People who see it happen don't even have enough hard details to confirm it to themselves aside from the fact that they're witnessing it firsthand. The best I can do, for example, is to say that at FB I worked with someone who was very well known as a very highly ranked IC, and that the comp in the band he was known to be in is astronomical (1m+ annually). Another factor is that we don't want to dox ourselves by giving out biographical details that would otherwise have built a case. This particular engineer had built foundations of particular unprecedented things within industry with enormous current relevance, even to laymen, before acquiring their current rank. I can't get more specific than that, but $1m is absolute peanuts compared to the size of the market sectors these engineers have a hand in shaping.


Whoever told you there's no bonuses at Amazon is not a top employee.

So that's how Amazon works - people can't even get a straight answer from management as to the existence of a bonus structure (let alone how it works)? They need to whisper it to each other offer coffee, or... go on Hacker News to find out what the actual deal is?


Sometimes not even management has the whole picture knows. I know someone who was a former employee (top performer) at FB. He would have his end of year (or half year? Not sure what the cycles were) with his boss, receive his bonus and salary increase. Then his boss's boss would pull him aside and give him another bonus, that his own boss was completely unaware of.


Imagine working at a place this toxic. Holy shit.

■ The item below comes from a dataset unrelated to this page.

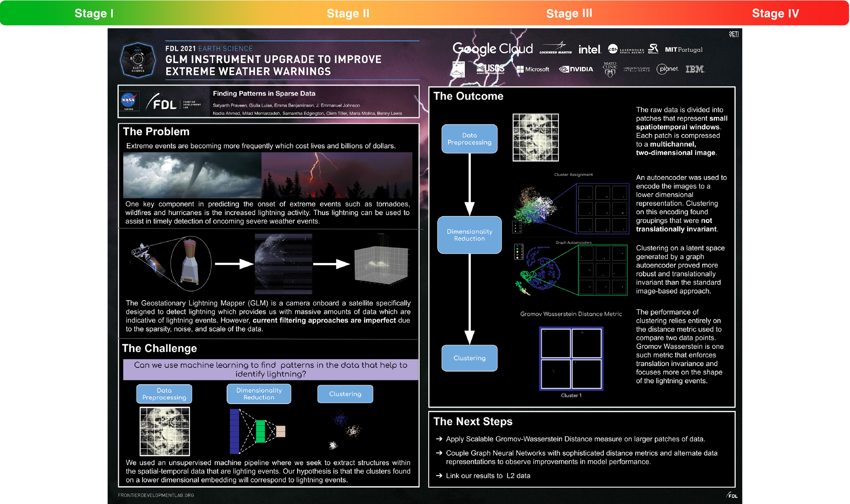Click the tornado photo
The height and width of the screenshot is (504, 850).
pos(192,175)
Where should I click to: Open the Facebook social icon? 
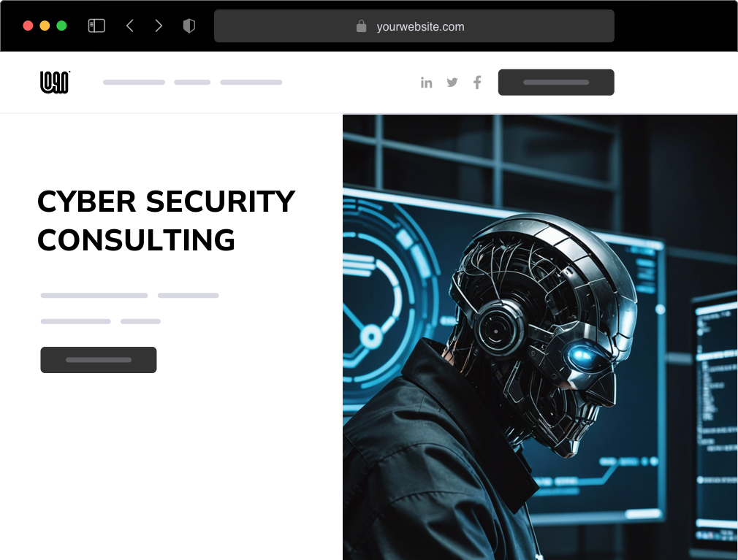(x=477, y=83)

> I know someone who was a former employee (top performer) at FB

Yup, checks out


I mean just think about it. You write some critical piece of Amazon S3, generates massive value for the company. Amazon knows they cant lose you, how are they not paying you a ton of money? Individual employees can get into situations where they have massive bargaining power over large corporations. Your average or even regular top performer is not getting this, but people definitely are.

The bonus structure works like this.

1.) You provide massive value, maybe move the needle on the bottom line

2.) Someone way high up who probably doesnt even know you wants to know whos responsible.

3.) He tells HR, give that guy an extra million and let me meet him


I've seen bonuses like this at Amazon. You forgot the detail where some clown who has been taking credit with no technical understanding of the project gets the bonus while the people who delivered the actual value are ignored.